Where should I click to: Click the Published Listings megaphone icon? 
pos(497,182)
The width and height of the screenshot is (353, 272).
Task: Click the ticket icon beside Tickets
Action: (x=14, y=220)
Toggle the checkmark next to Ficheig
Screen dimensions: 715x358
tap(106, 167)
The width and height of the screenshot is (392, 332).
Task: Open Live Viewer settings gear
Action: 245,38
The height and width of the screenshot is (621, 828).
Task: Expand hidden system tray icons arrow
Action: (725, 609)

**EXERCISE INSTRUCTIONS:** Return every entry verbatim.

**TASK RESPONSE:**
Where should I click to: Click the Published Listings megaphone icon? 
pos(497,182)
The width and height of the screenshot is (353, 272).
Task: Click the ticket icon beside Tickets
Action: (x=14, y=220)
Toggle the checkmark next to Ficheig
Screen dimensions: 715x358
tap(106, 167)
The width and height of the screenshot is (392, 332).
Task: Open Live Viewer settings gear
Action: 245,38
The height and width of the screenshot is (621, 828).
Task: Expand hidden system tray icons arrow
Action: (725, 609)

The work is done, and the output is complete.